### SET PROBLEM:
Please copy the items below word for word, from the start through the line with "(x=418, y=245)".

————————

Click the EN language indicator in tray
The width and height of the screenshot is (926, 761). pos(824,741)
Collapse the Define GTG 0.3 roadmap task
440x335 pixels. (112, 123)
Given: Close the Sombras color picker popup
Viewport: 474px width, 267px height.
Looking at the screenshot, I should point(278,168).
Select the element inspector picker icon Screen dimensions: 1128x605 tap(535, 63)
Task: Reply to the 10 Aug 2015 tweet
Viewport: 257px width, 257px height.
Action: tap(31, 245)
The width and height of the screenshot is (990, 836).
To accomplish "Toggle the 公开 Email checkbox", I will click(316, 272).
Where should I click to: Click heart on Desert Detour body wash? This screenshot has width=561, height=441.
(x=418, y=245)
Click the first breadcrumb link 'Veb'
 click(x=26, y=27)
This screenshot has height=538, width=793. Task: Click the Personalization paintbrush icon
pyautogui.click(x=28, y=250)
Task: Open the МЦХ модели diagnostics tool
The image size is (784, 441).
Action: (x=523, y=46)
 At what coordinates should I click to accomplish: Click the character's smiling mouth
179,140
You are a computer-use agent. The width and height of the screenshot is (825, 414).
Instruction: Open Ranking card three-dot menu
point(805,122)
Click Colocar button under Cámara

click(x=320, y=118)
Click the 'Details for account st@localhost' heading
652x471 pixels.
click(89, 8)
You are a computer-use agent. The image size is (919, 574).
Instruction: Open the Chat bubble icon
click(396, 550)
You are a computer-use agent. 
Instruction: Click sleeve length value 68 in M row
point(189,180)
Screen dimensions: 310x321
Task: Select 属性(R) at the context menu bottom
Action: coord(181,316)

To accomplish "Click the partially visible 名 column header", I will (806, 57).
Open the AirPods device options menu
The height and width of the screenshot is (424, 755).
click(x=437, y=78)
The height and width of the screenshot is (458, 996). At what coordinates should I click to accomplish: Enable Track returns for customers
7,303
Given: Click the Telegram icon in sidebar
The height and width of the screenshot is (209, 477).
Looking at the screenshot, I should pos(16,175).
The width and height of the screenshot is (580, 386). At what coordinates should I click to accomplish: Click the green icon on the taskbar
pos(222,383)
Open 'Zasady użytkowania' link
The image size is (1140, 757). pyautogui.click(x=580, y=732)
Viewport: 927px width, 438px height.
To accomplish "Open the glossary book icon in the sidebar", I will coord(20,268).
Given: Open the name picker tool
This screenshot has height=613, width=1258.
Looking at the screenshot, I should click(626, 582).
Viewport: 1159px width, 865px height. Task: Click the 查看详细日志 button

————————

### SOLUTION BELOW:
Click the EN language indicator in tray
The width and height of the screenshot is (926, 761). pos(824,741)
Collapse the Define GTG 0.3 roadmap task
440x335 pixels. (112, 123)
Given: Close the Sombras color picker popup
Viewport: 474px width, 267px height.
Looking at the screenshot, I should point(278,168).
Select the element inspector picker icon Screen dimensions: 1128x605 tap(535, 63)
Task: Reply to the 10 Aug 2015 tweet
Viewport: 257px width, 257px height.
Action: tap(31, 245)
The width and height of the screenshot is (990, 836).
To accomplish "Toggle the 公开 Email checkbox", I will click(316, 272).
Where should I click to: Click heart on Desert Detour body wash? This screenshot has width=561, height=441.
(x=418, y=245)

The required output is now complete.